Are you swapping?
July 25, 2011 at 6:00 am
Are you part of Paperback Swap?
I recently joined after cleaning out a lot of books that we didn’t really need anymore.
I like to buy books used — I like the savings (in this case, the books are free, although you pay to ship your own books) — I also like the “recycling” aspect of not always buying new books.
So far, I have been a little overwhelmed with the e-mails from Paperback Swap. I listed a lot of books because we had a lot to share. Many had been previously requested, so almost immediately I got multiple requests to send books. BUT, I almost immediately got some credits too!

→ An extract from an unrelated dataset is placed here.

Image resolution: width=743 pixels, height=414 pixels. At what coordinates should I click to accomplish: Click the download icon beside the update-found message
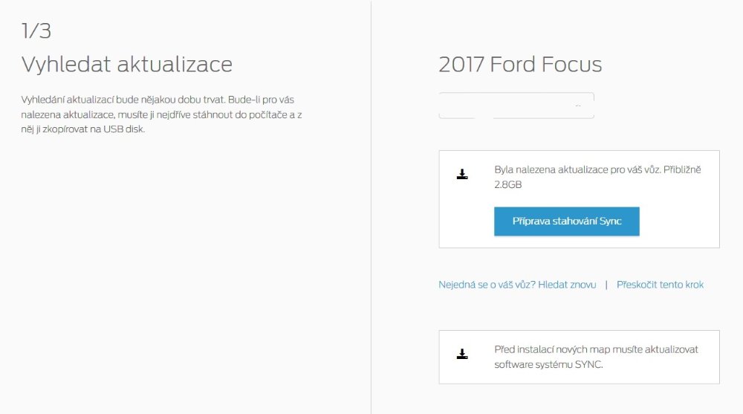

As I get the hang of things, I think Paperback Swap could be a lot of fun.
I mean, what isn’t great about getting a book in the mail essentially for free, while clearing space on my bookshelves too?
If you are or have been part of this swapping community, share your experience! I’d love to hear how it worked (or didn’t work) for you!
Recycled Bottle Bird Feeder Project
June 22, 2011 at 6:00 am
In our family, we try to use reusable water bottles and cups as much as possible. But there are times (not very often, but those baseball games and festivals require factory-sealed bottles) when we are away from home that we buy a bottled beverage.
Our resident ornithologist came up with this cool bird feeder that you can make from a used bottle and a few twigs.
The kids and their dad used a drill to make the holes in the sides of the bottle and in the cap (for the hanger).
The birds love it. It draws grackles, chickadees, robins and one very brave squirrel.
It also draws two young children, who love watching the wildlife in our backyard.
It’s Already Here …
May 25, 2011 at 6:00 am
It occurred to me, as we strolled up and own the aisles, that a lot of it was junk. Sure.
But a lot of it was good — it was well-made, in many cases handmade, and it was beautiful.
I mentioned on Monday that we visited Viroqua, Wis. over the weekend. One of our stops was the flea market.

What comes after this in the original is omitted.